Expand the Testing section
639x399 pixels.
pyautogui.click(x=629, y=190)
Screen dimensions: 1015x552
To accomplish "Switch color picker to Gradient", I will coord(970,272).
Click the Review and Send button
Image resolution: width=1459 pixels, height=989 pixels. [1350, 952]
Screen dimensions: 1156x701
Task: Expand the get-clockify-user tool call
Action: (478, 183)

=====

Using the listing above, print every entry exactly.

Expand the Testing section
639x399 pixels.
pyautogui.click(x=629, y=190)
Screen dimensions: 1015x552
To accomplish "Switch color picker to Gradient", I will coord(970,272).
Click the Review and Send button
Image resolution: width=1459 pixels, height=989 pixels. [1350, 952]
Screen dimensions: 1156x701
Task: Expand the get-clockify-user tool call
Action: (478, 183)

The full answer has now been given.